§ OBJECTIVE
Please retype every one of the items below word for word, keeping each line unchanged.

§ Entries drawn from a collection
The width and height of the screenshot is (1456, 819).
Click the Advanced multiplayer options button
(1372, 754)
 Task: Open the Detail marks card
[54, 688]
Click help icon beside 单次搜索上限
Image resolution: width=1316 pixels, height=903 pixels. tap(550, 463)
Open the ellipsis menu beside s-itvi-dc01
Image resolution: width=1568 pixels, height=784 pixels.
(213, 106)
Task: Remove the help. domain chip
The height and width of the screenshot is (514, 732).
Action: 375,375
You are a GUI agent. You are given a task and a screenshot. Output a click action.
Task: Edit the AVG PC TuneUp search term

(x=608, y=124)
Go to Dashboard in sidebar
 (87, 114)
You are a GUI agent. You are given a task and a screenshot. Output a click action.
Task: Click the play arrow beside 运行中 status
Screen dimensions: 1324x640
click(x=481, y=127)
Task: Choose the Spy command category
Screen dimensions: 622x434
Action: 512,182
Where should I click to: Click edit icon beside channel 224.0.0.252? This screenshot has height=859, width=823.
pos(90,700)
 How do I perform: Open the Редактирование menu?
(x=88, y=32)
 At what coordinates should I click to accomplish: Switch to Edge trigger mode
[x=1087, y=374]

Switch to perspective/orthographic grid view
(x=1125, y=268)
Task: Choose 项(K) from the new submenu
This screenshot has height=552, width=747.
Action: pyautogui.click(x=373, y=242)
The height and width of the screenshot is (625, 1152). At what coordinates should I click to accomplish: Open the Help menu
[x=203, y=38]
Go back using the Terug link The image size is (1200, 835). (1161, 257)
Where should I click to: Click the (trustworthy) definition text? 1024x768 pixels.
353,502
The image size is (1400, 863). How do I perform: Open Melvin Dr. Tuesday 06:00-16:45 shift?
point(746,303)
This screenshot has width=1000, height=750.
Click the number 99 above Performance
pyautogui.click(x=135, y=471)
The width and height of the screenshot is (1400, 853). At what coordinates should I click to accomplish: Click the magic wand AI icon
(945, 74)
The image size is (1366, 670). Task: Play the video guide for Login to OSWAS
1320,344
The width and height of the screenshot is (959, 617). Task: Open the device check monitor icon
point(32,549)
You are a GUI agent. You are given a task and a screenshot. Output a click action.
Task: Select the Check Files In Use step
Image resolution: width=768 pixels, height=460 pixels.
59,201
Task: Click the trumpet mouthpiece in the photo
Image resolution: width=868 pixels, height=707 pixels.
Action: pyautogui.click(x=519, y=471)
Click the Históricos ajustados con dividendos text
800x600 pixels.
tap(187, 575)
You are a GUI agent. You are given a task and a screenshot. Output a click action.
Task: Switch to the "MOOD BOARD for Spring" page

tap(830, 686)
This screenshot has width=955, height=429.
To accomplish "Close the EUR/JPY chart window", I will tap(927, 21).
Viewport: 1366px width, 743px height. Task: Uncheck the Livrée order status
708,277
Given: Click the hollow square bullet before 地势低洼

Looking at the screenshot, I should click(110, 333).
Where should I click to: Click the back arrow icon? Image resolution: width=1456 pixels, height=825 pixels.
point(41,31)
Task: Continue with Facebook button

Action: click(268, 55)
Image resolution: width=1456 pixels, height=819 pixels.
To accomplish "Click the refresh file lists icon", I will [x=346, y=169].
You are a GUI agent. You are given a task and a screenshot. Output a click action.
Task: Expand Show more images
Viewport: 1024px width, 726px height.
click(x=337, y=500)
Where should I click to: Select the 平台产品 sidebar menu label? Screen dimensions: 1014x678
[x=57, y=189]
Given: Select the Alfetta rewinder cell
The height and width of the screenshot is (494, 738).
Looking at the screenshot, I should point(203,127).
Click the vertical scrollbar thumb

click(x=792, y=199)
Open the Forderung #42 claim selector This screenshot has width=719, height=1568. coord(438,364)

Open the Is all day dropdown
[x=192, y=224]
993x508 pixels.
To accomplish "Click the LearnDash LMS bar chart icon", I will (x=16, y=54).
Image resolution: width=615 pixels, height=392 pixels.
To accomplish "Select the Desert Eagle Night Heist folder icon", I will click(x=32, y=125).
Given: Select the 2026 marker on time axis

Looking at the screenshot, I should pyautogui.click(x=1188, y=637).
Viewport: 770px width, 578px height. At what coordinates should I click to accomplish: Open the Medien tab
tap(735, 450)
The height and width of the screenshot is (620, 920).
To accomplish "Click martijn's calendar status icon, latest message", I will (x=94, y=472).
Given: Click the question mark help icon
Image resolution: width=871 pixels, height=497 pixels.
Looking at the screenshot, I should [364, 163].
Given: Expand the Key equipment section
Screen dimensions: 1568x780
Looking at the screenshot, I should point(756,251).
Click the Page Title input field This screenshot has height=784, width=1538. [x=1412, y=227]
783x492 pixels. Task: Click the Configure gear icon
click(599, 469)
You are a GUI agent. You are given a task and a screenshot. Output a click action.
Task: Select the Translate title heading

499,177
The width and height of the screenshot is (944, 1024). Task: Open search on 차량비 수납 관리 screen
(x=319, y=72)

§ FINAL RESULT
The width and height of the screenshot is (1456, 819).
Click the Advanced multiplayer options button
(1372, 754)
 Task: Open the Detail marks card
[54, 688]
Click help icon beside 单次搜索上限
Image resolution: width=1316 pixels, height=903 pixels. tap(550, 463)
Open the ellipsis menu beside s-itvi-dc01
Image resolution: width=1568 pixels, height=784 pixels.
(213, 106)
Task: Remove the help. domain chip
The height and width of the screenshot is (514, 732).
Action: 375,375
You are a GUI agent. You are given a task and a screenshot. Output a click action.
Task: Edit the AVG PC TuneUp search term

(x=608, y=124)
Go to Dashboard in sidebar
 (87, 114)
You are a GUI agent. You are given a task and a screenshot. Output a click action.
Task: Click the play arrow beside 运行中 status
Screen dimensions: 1324x640
click(x=481, y=127)
Task: Choose the Spy command category
Screen dimensions: 622x434
Action: 512,182
Where should I click to: Click edit icon beside channel 224.0.0.252? This screenshot has height=859, width=823.
pos(90,700)
 How do I perform: Open the Редактирование menu?
(x=88, y=32)
 At what coordinates should I click to accomplish: Switch to Edge trigger mode
[x=1087, y=374]

Switch to perspective/orthographic grid view
(x=1125, y=268)
Task: Choose 项(K) from the new submenu
This screenshot has height=552, width=747.
Action: pyautogui.click(x=373, y=242)
The height and width of the screenshot is (625, 1152). At what coordinates should I click to accomplish: Open the Help menu
[x=203, y=38]
Go back using the Terug link The image size is (1200, 835). (1161, 257)
Where should I click to: Click the (trustworthy) definition text? 1024x768 pixels.
353,502
The image size is (1400, 863). How do I perform: Open Melvin Dr. Tuesday 06:00-16:45 shift?
point(746,303)
This screenshot has width=1000, height=750.
Click the number 99 above Performance
pyautogui.click(x=135, y=471)
The width and height of the screenshot is (1400, 853). At what coordinates should I click to accomplish: Click the magic wand AI icon
(945, 74)
The image size is (1366, 670). Task: Play the video guide for Login to OSWAS
1320,344
The width and height of the screenshot is (959, 617). Task: Open the device check monitor icon
point(32,549)
You are a GUI agent. You are given a task and a screenshot. Output a click action.
Task: Select the Check Files In Use step
Image resolution: width=768 pixels, height=460 pixels.
59,201
Task: Click the trumpet mouthpiece in the photo
Image resolution: width=868 pixels, height=707 pixels.
Action: pyautogui.click(x=519, y=471)
Click the Históricos ajustados con dividendos text
800x600 pixels.
tap(187, 575)
You are a GUI agent. You are given a task and a screenshot. Output a click action.
Task: Switch to the "MOOD BOARD for Spring" page

tap(830, 686)
This screenshot has width=955, height=429.
To accomplish "Close the EUR/JPY chart window", I will tap(927, 21).
Viewport: 1366px width, 743px height. Task: Uncheck the Livrée order status
708,277
Given: Click the hollow square bullet before 地势低洼

Looking at the screenshot, I should click(110, 333).
Where should I click to: Click the back arrow icon? Image resolution: width=1456 pixels, height=825 pixels.
point(41,31)
Task: Continue with Facebook button

Action: click(268, 55)
Image resolution: width=1456 pixels, height=819 pixels.
To accomplish "Click the refresh file lists icon", I will [x=346, y=169].
You are a GUI agent. You are given a task and a screenshot. Output a click action.
Task: Expand Show more images
Viewport: 1024px width, 726px height.
click(x=337, y=500)
Where should I click to: Select the 平台产品 sidebar menu label? Screen dimensions: 1014x678
[x=57, y=189]
Given: Select the Alfetta rewinder cell
The height and width of the screenshot is (494, 738).
Looking at the screenshot, I should point(203,127).
Click the vertical scrollbar thumb

click(x=792, y=199)
Open the Forderung #42 claim selector This screenshot has width=719, height=1568. coord(438,364)

Open the Is all day dropdown
[x=192, y=224]
993x508 pixels.
To accomplish "Click the LearnDash LMS bar chart icon", I will (x=16, y=54).
Image resolution: width=615 pixels, height=392 pixels.
To accomplish "Select the Desert Eagle Night Heist folder icon", I will click(x=32, y=125).
Given: Select the 2026 marker on time axis

Looking at the screenshot, I should pyautogui.click(x=1188, y=637).
Viewport: 770px width, 578px height. At what coordinates should I click to accomplish: Open the Medien tab
tap(735, 450)
The height and width of the screenshot is (620, 920).
To accomplish "Click martijn's calendar status icon, latest message", I will (x=94, y=472).
Given: Click the question mark help icon
Image resolution: width=871 pixels, height=497 pixels.
Looking at the screenshot, I should [364, 163].
Given: Expand the Key equipment section
Screen dimensions: 1568x780
Looking at the screenshot, I should point(756,251).
Click the Page Title input field This screenshot has height=784, width=1538. [x=1412, y=227]
783x492 pixels. Task: Click the Configure gear icon
click(599, 469)
You are a GUI agent. You are given a task and a screenshot. Output a click action.
Task: Select the Translate title heading

499,177
The width and height of the screenshot is (944, 1024). Task: Open search on 차량비 수납 관리 screen
(x=319, y=72)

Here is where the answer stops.